In case you're interested in optimizing the memory usage, latency or throughput of a PyTorch model served with TorchServe, this is the guide for you.
There are many tricks to optimize PyTorch models for production including but not limited to distillation, quantization, fusion, pruning, setting environment variables and we encourage you to benchmark and see what works best for you. An experimental tool that may make this process is easier is https://github.com/pytorch/serve/tree/master/experimental/torchprep
In general it's hard to optimize models and the easiest approach can be exporting to some runtime like ORT, TensorRT, IPEX, FasterTransformer and we have many examples for how to integrate these runtimes in https://github.com/pytorch/serve/tree/master/examples. If your favorite runtime is not supported please feel free to open a PR.

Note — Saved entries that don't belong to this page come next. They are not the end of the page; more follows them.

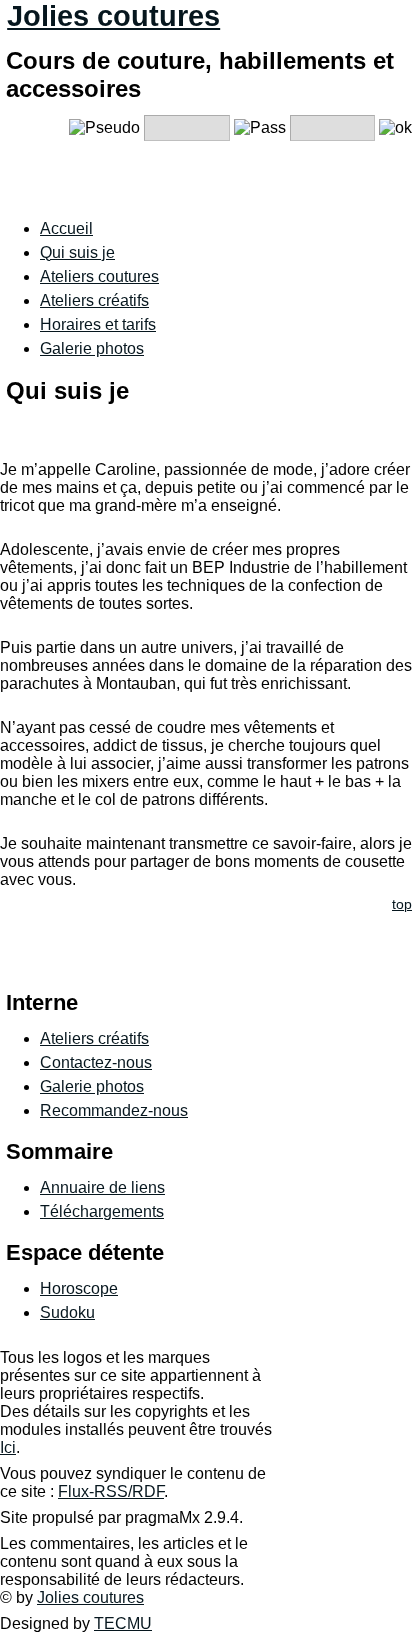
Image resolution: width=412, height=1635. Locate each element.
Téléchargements (102, 1211)
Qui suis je (77, 252)
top (402, 904)
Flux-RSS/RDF (111, 1491)
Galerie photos (92, 348)
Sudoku (67, 1312)
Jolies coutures (113, 16)
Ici (8, 1447)
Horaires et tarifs (98, 324)
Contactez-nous (96, 1062)
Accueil (66, 228)
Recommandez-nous (114, 1110)
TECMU (123, 1623)
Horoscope (79, 1288)
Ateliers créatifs (94, 300)
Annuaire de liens (102, 1187)
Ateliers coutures (99, 276)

The main settings you should vary if you're trying to improve the performance of TorchServe from the config.properties
are the batch_size
and batch_delay
. A larger batch size means a higher throughput at the cost of lower latency.
The second most important settings are number of workers and number of gpus which will have a dramatic impact on CPU and GPU performance. To configure them:
TorchServe exposes configurations that allow the user to configure the number of worker threads on CPU and GPUs. There is an important config property that can speed up the server depending on the workload. Note: the following property has bigger impact under heavy workloads.

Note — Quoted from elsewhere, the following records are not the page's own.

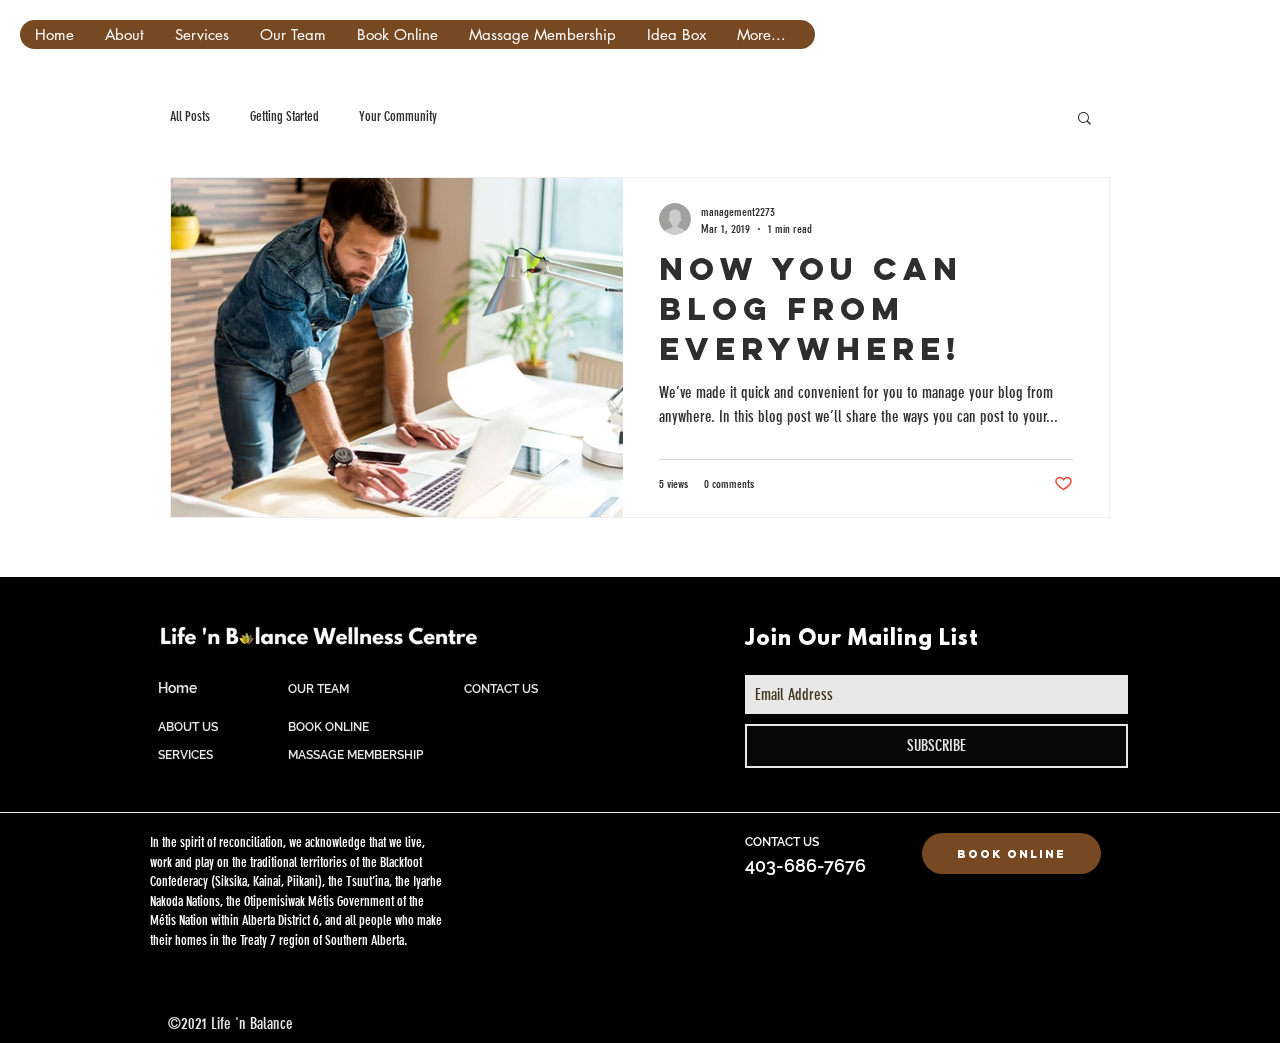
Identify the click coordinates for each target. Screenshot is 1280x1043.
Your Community (398, 116)
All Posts (190, 116)
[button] (1084, 119)
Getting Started (284, 116)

CPU: there is a config property called workers
which sets the number of worker threads for a model. The best value to set workers
to is to start with num physical cores / 2
and increase it as much possible after setting torch.set_num_threads(1)
in your handler.
GPU: there is a config property called number_of_gpu
that tells the server to use a specific number of GPUs per model. In cases where we register multiple models with the server, this will apply to all the models registered. If this is set to a low value (ex: 0 or 1), it will result in under-utilization of GPUs. On the contrary, setting to a high value (>= max GPUs available on the system) results in as many workers getting spawned per model. Clearly, this will result in unnecessary contention for GPUs and can result in sub-optimal scheduling of threads to GPU.
ValueToSet = (Number of Hardware GPUs) / (Number of Unique Models)

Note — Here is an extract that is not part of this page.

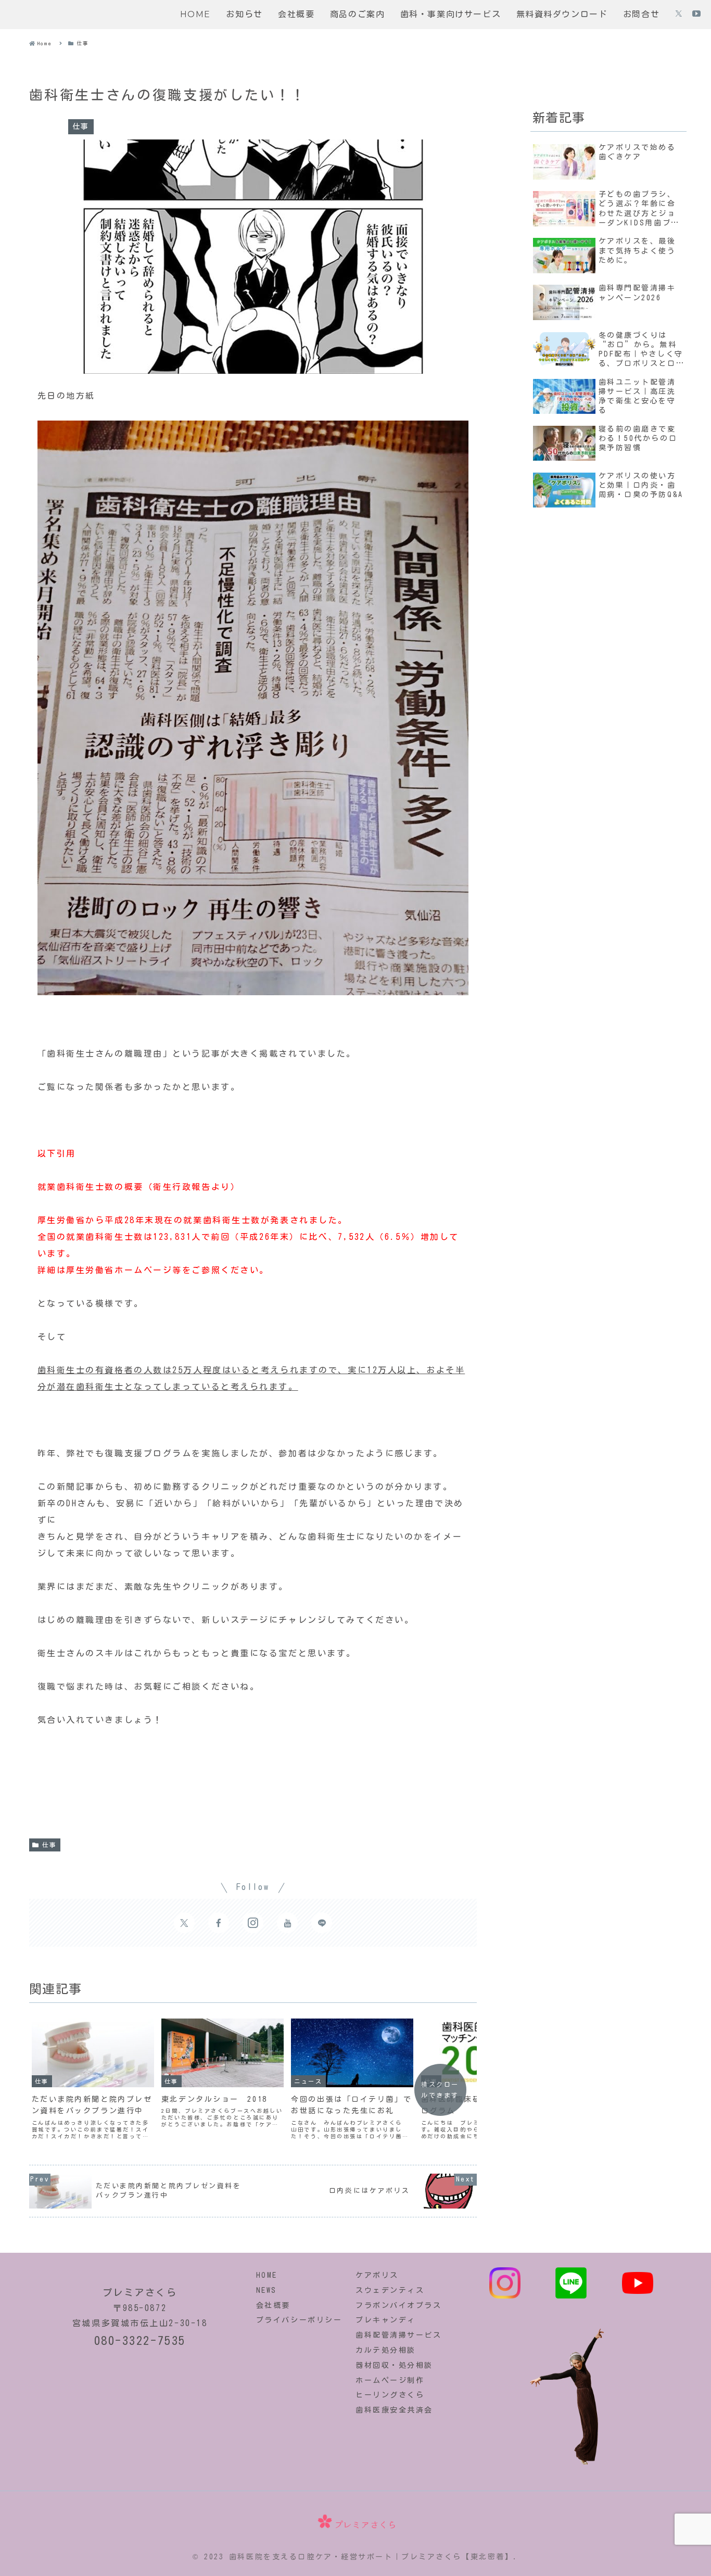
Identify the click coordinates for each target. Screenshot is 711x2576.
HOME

To make comparing various model and TorchServe configurations easier to compare, we've added a few helper scripts that output performance data like p50, p90, p99 latency in a clean report here and mostly require you to determine some configuration either via JSON or YAML https://github.com/pytorch/serve/tree/master/benchmarks.
If you'd like to run performance benchmarks checkout https://github.com/pytorch/serve/tree/master/benchmarks
TorchServe has native support for the PyTorch profiler which will help you find performance bottlenecks in your code.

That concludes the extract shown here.